Federal Courts That Compel Arbitration Retain Jurisdiction


Last week, the Supreme Court held that federal courts that compel arbitration and stay a case pending completion of that arbitration under Section 3 of the Federal Arbitration Act (FAA[1]) retain their jurisdiction to confirm or vacate the resulting arbitration award. Jules v. Andre Balazs Properties, No. 25-83 (May 14, 2026) (Jules).[2] In a unanimous decision authored by Justice Sonia Sotomayor, the Court left no doubt that federal courts in such circumstances can resolve post-arbitration petitions to confirm or vacate an award by exercising the same jurisdictional authority used to compel arbitration and stay the original federal case. Parties seeking to confirm or vacate an award under §§ 9 or 10 of the FAA can simply return to the same federal court that compelled arbitration, and are not required to establish an independent basis for federal jurisdiction over their petition. 
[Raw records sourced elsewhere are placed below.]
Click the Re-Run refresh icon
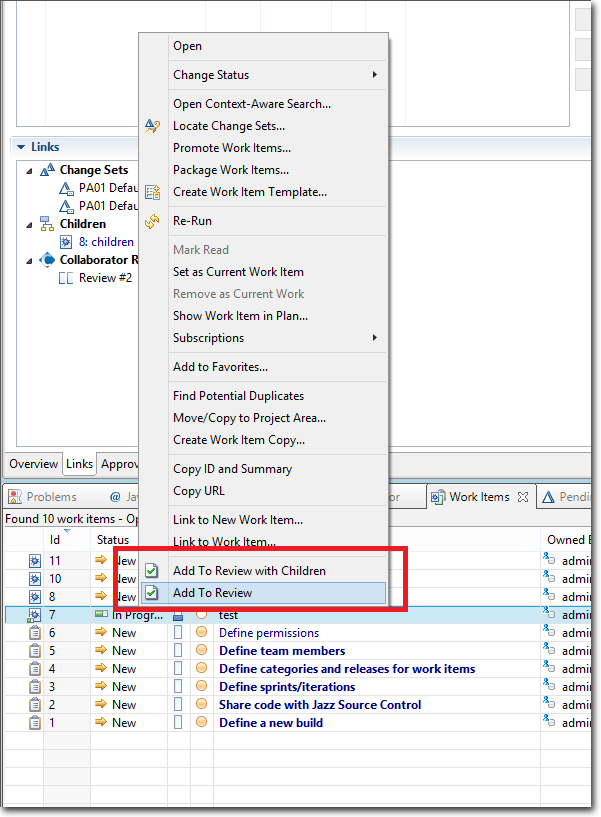 click(x=152, y=221)
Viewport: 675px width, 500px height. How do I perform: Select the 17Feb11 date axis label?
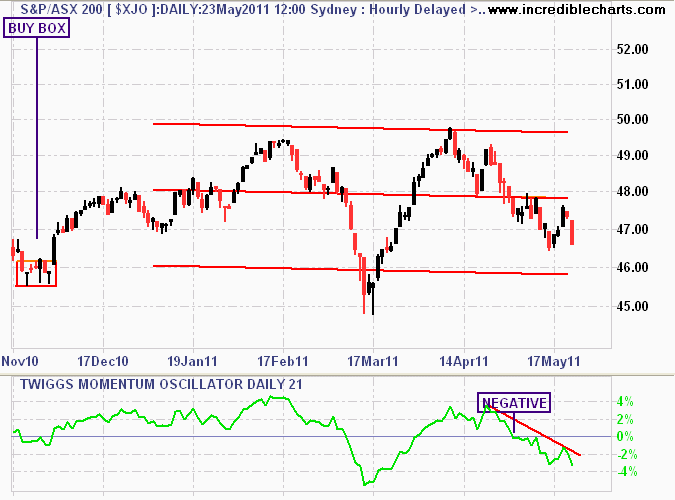point(283,361)
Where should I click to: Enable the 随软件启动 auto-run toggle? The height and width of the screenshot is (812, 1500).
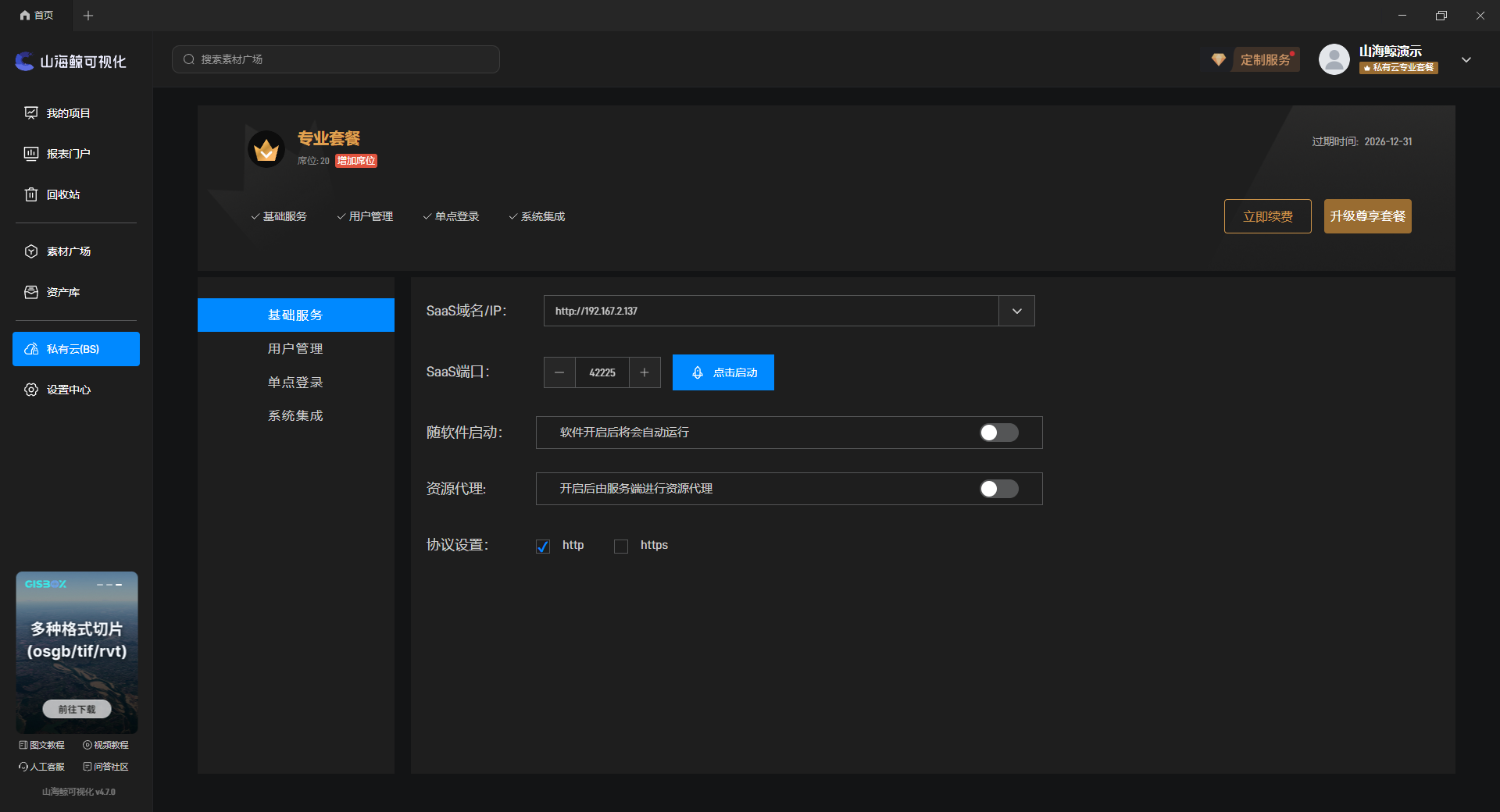click(x=998, y=433)
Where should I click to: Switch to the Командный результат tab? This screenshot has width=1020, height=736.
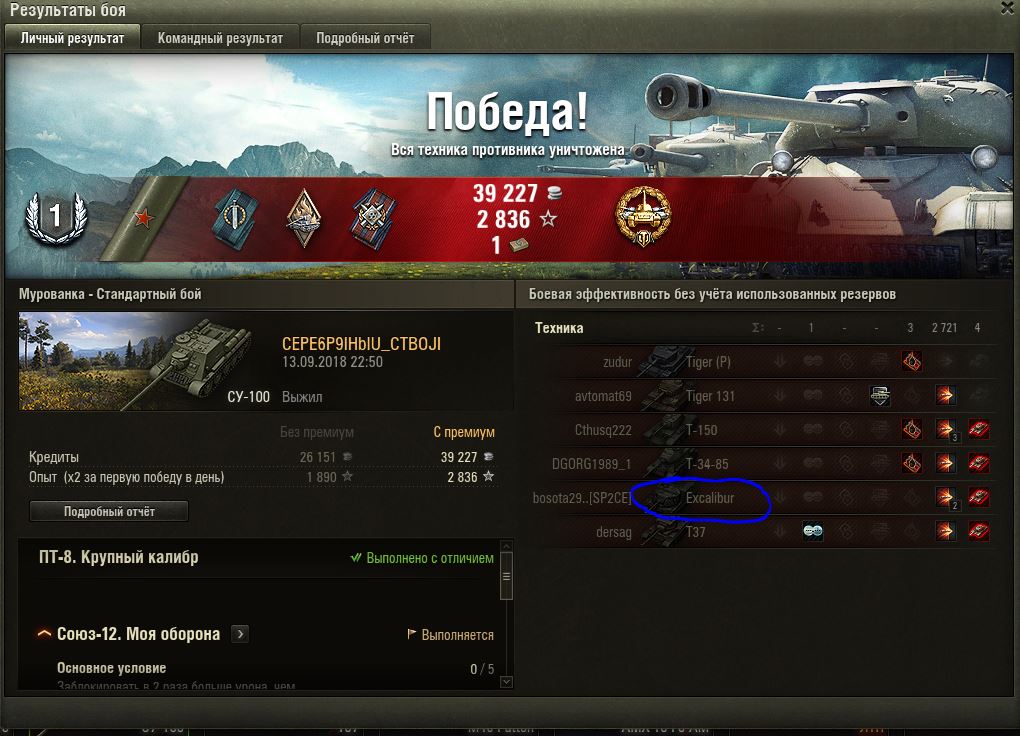coord(220,38)
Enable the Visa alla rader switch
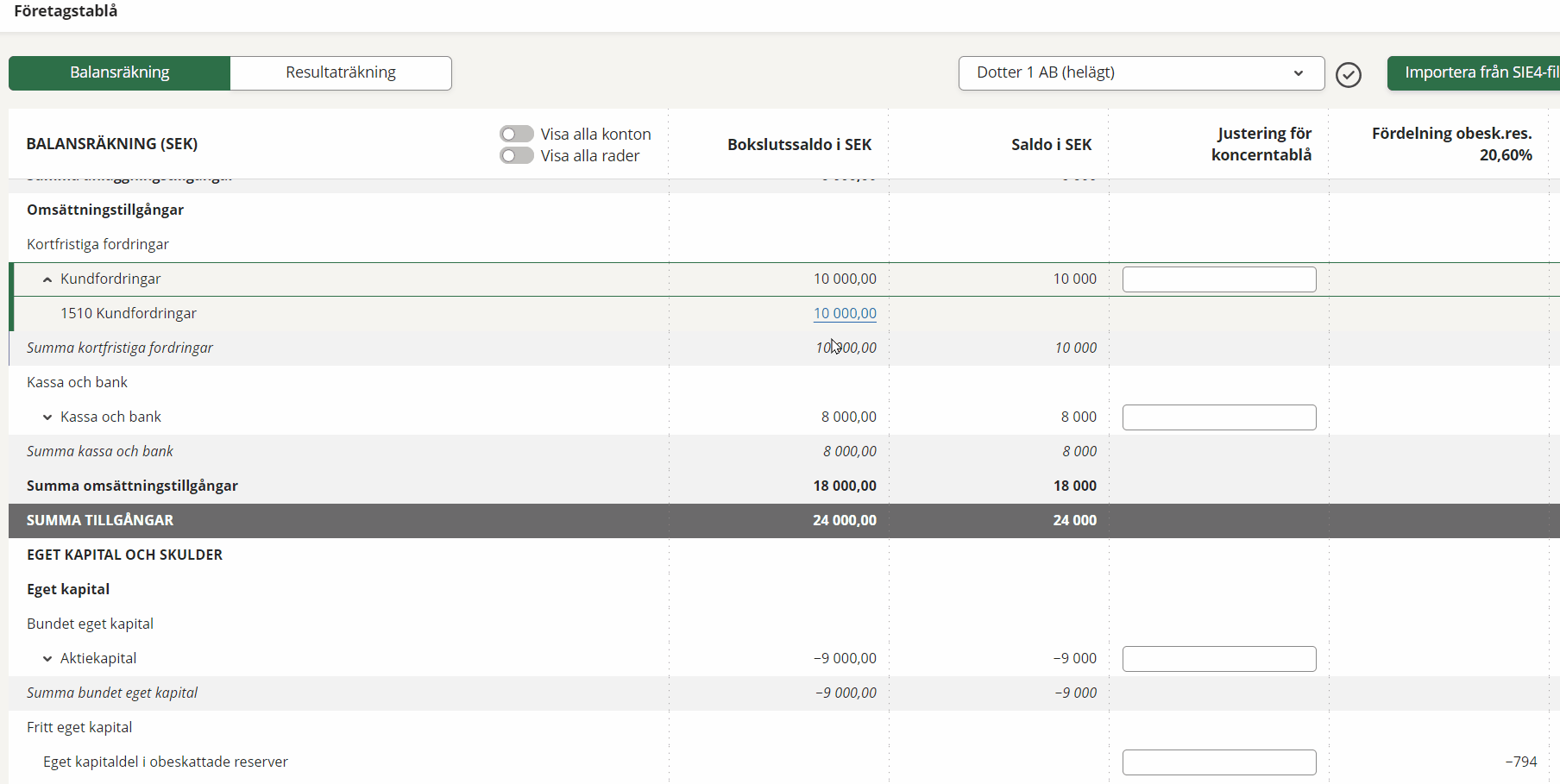The image size is (1560, 784). point(517,155)
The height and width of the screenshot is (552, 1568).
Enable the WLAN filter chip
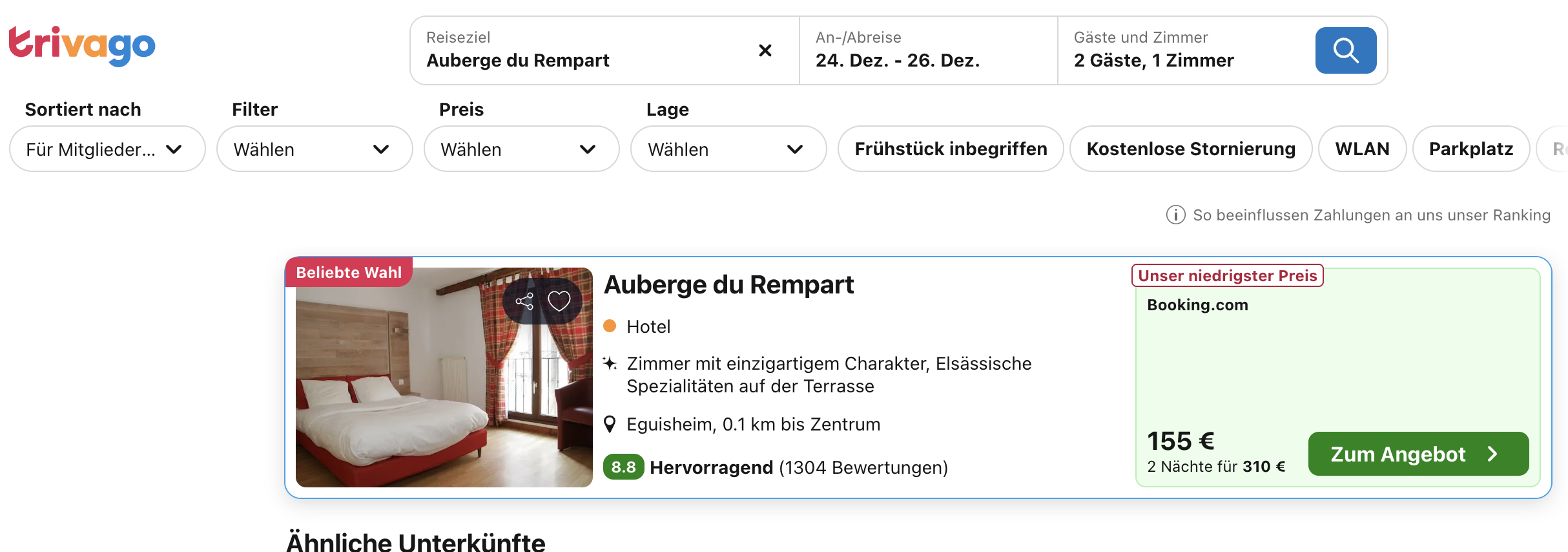pos(1362,149)
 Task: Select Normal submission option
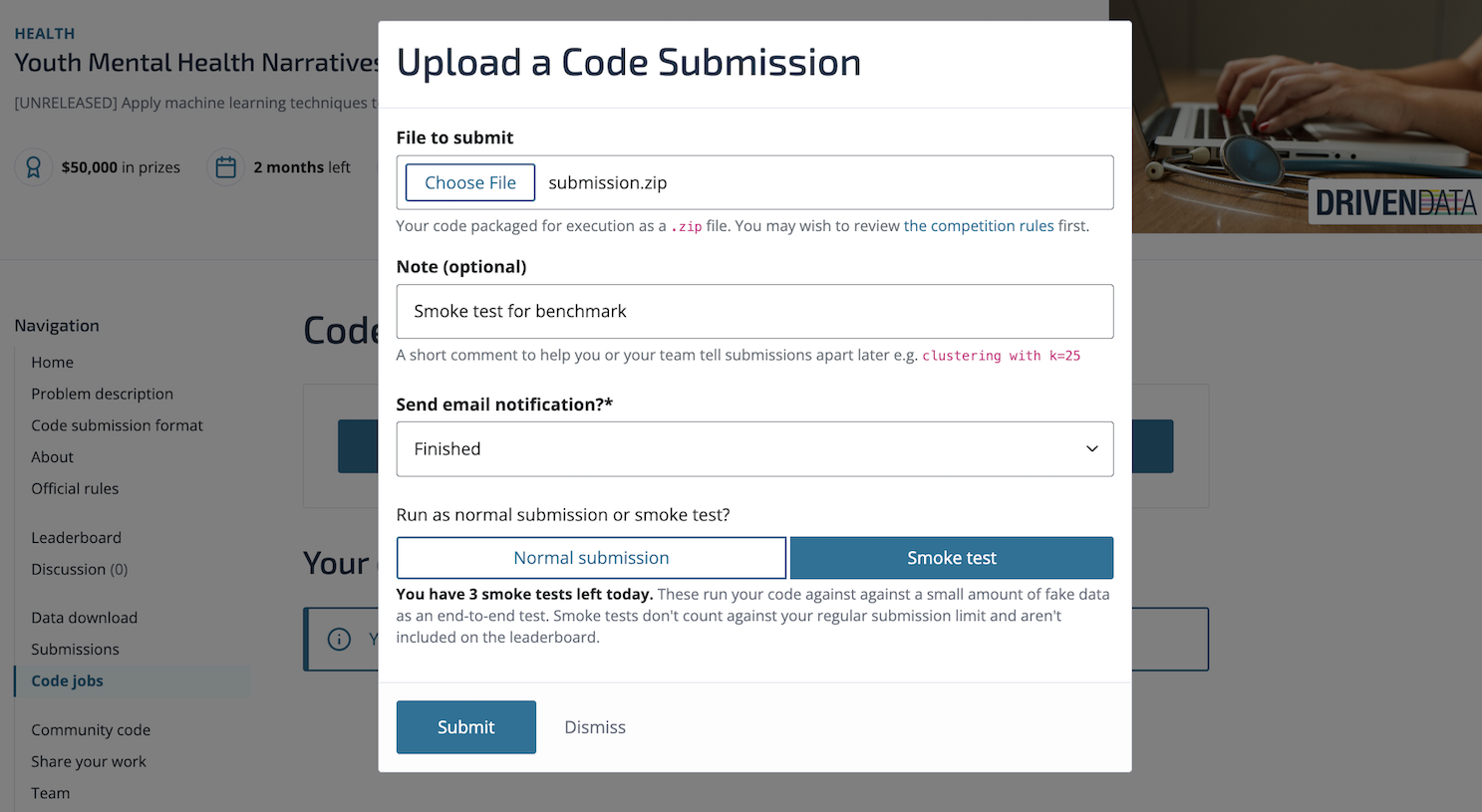click(591, 558)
The Court’s decision in Jules resolves any ambiguity resulting from its 2022 decision in Badgerow v. Walters[3], which held that federal courts lack jurisdiction to confirm or vacate arbitration awards in suits that were initially brought only in arbitration or in state court and that did not otherwise involve a federal court. In such circumstances, where a party brings a “free-standing” action to confirm or vacate an award, the Badgerow Court held that federal courts could not “look through” to the underlying dispute to establish federal jurisdiction. Rather, Badgerow requires that an action to confirm, vacate or modify an arbitration award brought under the FAA be filed in state court, unless there is federal diversity jurisdiction or the petition itself raises a question of federal law.

In Jules, the Court stated plainly that these additional requirements are not necessary for cases brought initially (and properly) in federal court and then compelled to arbitration. The Court reasoned that no “look through” was required in these circumstances because it retained the jurisdiction it already established over the original federal claims it stayed. Under Jules, the federal court does not relinquish its jurisdiction over the claims by compelling arbitration. Rather, by staying the claims, they remained pending, and the parties could bring post-award petitions back to the same federal court as part of the same case. This aligns with the Court’s recent holding in Smith v. Spizzirri[4], which held that Section 3 of the FAA requires courts to stay, rather than dismiss, claims it compels to arbitration.

While Jules involved employment discrimination claims brought under federal and state law, its holding extends to any claims brought first in federal court and then compelled to arbitration. This has particular implications for claims brought under the federal securities or commodities laws, which are commonly arbitrated before FINRA or NFA arbitration panels. Katten frequently represents broker-dealers, FCMs, proprietary trading firms and other market participants in high-stakes arbitrations before these and other Self-Regulatory Organizations (SROs). These cases often originate in state or federal court and are compelled to arbitration under a contract between the parties. The Jules decision incentivizes parties who wish to adjudicate any such post-arbitration proceedings in federal court to either file suit there or, if defending, remove a state court case to federal court before compelling arbitration and seeking a stay. This enables a party to establish jurisdiction over any subsequent enforcement proceeding at the outset of the litigation and to ensure it is afforded the streamlined federal enforcement process under the FAA. 

[1] 9 U.S.C. §§ 1-16.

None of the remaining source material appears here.